** start STORED ROWS **

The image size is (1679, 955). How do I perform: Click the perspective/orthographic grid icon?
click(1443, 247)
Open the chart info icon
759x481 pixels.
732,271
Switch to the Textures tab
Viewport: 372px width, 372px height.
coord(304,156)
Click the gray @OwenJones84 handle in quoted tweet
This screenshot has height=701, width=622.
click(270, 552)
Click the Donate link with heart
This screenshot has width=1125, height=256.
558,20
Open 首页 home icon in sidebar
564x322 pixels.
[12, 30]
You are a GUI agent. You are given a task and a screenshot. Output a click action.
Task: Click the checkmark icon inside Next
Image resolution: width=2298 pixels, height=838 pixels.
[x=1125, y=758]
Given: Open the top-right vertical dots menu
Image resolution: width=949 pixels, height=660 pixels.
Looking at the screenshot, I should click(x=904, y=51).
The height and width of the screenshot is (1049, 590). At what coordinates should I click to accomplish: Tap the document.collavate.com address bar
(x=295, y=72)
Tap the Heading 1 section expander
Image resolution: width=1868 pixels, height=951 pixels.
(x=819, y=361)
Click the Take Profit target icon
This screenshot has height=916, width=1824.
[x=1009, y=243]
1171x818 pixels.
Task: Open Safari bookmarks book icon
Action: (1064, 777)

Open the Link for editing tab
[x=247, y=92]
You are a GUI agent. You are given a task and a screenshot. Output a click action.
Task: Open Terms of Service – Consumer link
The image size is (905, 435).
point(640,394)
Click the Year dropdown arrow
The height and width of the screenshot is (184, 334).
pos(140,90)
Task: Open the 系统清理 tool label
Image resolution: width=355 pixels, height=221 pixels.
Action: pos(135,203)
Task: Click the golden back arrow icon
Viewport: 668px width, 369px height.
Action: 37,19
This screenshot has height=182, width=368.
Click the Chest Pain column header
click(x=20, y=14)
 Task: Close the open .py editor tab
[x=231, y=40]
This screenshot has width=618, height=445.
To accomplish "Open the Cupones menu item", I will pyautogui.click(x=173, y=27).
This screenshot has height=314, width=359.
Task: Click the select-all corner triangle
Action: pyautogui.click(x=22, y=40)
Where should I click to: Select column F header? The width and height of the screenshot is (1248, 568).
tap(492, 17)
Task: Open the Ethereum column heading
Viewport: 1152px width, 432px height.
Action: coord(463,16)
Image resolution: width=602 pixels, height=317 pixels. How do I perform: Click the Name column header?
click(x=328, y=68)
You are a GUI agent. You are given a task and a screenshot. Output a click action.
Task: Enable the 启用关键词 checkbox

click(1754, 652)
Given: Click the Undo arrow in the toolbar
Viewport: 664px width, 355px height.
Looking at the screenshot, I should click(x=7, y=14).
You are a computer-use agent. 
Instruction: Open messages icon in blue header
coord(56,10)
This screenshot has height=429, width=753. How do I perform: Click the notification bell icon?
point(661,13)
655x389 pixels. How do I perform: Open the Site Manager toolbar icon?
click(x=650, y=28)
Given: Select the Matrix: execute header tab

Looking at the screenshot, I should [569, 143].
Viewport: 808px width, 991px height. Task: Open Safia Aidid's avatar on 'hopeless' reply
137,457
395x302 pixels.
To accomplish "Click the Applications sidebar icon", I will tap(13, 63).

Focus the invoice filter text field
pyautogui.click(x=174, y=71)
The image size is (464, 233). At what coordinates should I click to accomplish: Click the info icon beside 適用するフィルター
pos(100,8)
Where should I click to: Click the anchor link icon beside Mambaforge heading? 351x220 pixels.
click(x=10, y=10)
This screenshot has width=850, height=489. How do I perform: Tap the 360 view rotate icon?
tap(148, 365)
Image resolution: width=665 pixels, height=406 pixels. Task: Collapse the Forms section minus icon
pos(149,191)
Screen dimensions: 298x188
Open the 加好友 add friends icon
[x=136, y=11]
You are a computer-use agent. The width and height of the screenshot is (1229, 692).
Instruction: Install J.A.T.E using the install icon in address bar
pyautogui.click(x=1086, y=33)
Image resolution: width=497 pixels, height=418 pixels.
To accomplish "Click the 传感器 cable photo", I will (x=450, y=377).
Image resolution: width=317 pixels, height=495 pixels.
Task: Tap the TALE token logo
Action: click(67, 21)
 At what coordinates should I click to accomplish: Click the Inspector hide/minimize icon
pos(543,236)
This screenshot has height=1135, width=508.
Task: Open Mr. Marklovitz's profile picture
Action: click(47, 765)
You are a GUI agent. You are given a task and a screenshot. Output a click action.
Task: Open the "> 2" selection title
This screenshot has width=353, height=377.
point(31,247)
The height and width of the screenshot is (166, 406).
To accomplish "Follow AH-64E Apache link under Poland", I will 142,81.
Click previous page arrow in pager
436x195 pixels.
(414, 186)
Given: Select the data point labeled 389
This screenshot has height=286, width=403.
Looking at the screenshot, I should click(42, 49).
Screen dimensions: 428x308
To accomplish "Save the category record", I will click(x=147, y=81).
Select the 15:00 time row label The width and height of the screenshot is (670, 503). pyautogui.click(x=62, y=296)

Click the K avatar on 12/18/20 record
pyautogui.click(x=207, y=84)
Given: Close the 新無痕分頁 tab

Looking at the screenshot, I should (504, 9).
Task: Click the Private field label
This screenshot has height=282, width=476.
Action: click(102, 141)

** end STORED ROWS **

• [WHAT IS NEEDED]: Copy every one of the items above line for line, with no changes.

• [SOLUTION FOR THIS TASK]:
The image size is (1679, 955). How do I perform: Click the perspective/orthographic grid icon?
click(1443, 247)
Open the chart info icon
759x481 pixels.
732,271
Switch to the Textures tab
Viewport: 372px width, 372px height.
coord(304,156)
Click the gray @OwenJones84 handle in quoted tweet
This screenshot has height=701, width=622.
click(270, 552)
Click the Donate link with heart
This screenshot has width=1125, height=256.
558,20
Open 首页 home icon in sidebar
564x322 pixels.
[12, 30]
You are a GUI agent. You are given a task and a screenshot. Output a click action.
Task: Click the checkmark icon inside Next
Image resolution: width=2298 pixels, height=838 pixels.
[x=1125, y=758]
Given: Open the top-right vertical dots menu
Image resolution: width=949 pixels, height=660 pixels.
Looking at the screenshot, I should click(x=904, y=51).
The height and width of the screenshot is (1049, 590). At what coordinates should I click to accomplish: Tap the document.collavate.com address bar
(x=295, y=72)
Tap the Heading 1 section expander
Image resolution: width=1868 pixels, height=951 pixels.
(x=819, y=361)
Click the Take Profit target icon
This screenshot has height=916, width=1824.
[x=1009, y=243]
1171x818 pixels.
Task: Open Safari bookmarks book icon
Action: (1064, 777)

Open the Link for editing tab
[x=247, y=92]
You are a GUI agent. You are given a task and a screenshot. Output a click action.
Task: Open Terms of Service – Consumer link
The image size is (905, 435).
point(640,394)
Click the Year dropdown arrow
The height and width of the screenshot is (184, 334).
pos(140,90)
Task: Open the 系统清理 tool label
Image resolution: width=355 pixels, height=221 pixels.
Action: pos(135,203)
Task: Click the golden back arrow icon
Viewport: 668px width, 369px height.
Action: 37,19
This screenshot has height=182, width=368.
Click the Chest Pain column header
click(x=20, y=14)
 Task: Close the open .py editor tab
[x=231, y=40]
This screenshot has width=618, height=445.
To accomplish "Open the Cupones menu item", I will pyautogui.click(x=173, y=27).
This screenshot has height=314, width=359.
Task: Click the select-all corner triangle
Action: pyautogui.click(x=22, y=40)
Where should I click to: Select column F header? The width and height of the screenshot is (1248, 568).
tap(492, 17)
Task: Open the Ethereum column heading
Viewport: 1152px width, 432px height.
Action: coord(463,16)
Image resolution: width=602 pixels, height=317 pixels. How do I perform: Click the Name column header?
click(x=328, y=68)
You are a GUI agent. You are given a task and a screenshot. Output a click action.
Task: Enable the 启用关键词 checkbox

click(1754, 652)
Given: Click the Undo arrow in the toolbar
Viewport: 664px width, 355px height.
Looking at the screenshot, I should click(x=7, y=14).
You are a computer-use agent. 
Instruction: Open messages icon in blue header
coord(56,10)
This screenshot has height=429, width=753. How do I perform: Click the notification bell icon?
point(661,13)
655x389 pixels. How do I perform: Open the Site Manager toolbar icon?
click(x=650, y=28)
Given: Select the Matrix: execute header tab

Looking at the screenshot, I should [569, 143].
Viewport: 808px width, 991px height. Task: Open Safia Aidid's avatar on 'hopeless' reply
137,457
395x302 pixels.
To accomplish "Click the Applications sidebar icon", I will tap(13, 63).

Focus the invoice filter text field
pyautogui.click(x=174, y=71)
The image size is (464, 233). At what coordinates should I click to accomplish: Click the info icon beside 適用するフィルター
pos(100,8)
Where should I click to: Click the anchor link icon beside Mambaforge heading? 351x220 pixels.
click(x=10, y=10)
This screenshot has width=850, height=489. How do I perform: Tap the 360 view rotate icon?
tap(148, 365)
Image resolution: width=665 pixels, height=406 pixels. Task: Collapse the Forms section minus icon
pos(149,191)
Screen dimensions: 298x188
Open the 加好友 add friends icon
[x=136, y=11]
You are a computer-use agent. The width and height of the screenshot is (1229, 692).
Instruction: Install J.A.T.E using the install icon in address bar
pyautogui.click(x=1086, y=33)
Image resolution: width=497 pixels, height=418 pixels.
To accomplish "Click the 传感器 cable photo", I will (x=450, y=377).
Image resolution: width=317 pixels, height=495 pixels.
Task: Tap the TALE token logo
Action: click(67, 21)
 At what coordinates should I click to accomplish: Click the Inspector hide/minimize icon
pos(543,236)
This screenshot has height=1135, width=508.
Task: Open Mr. Marklovitz's profile picture
Action: click(47, 765)
You are a GUI agent. You are given a task and a screenshot. Output a click action.
Task: Open the "> 2" selection title
This screenshot has width=353, height=377.
point(31,247)
The height and width of the screenshot is (166, 406).
To accomplish "Follow AH-64E Apache link under Poland", I will 142,81.
Click previous page arrow in pager
436x195 pixels.
(414, 186)
Given: Select the data point labeled 389
This screenshot has height=286, width=403.
Looking at the screenshot, I should click(42, 49).
Screen dimensions: 428x308
To accomplish "Save the category record", I will click(x=147, y=81).
Select the 15:00 time row label The width and height of the screenshot is (670, 503). pyautogui.click(x=62, y=296)

Click the K avatar on 12/18/20 record
pyautogui.click(x=207, y=84)
Given: Close the 新無痕分頁 tab

Looking at the screenshot, I should (504, 9).
Task: Click the Private field label
This screenshot has height=282, width=476.
Action: click(102, 141)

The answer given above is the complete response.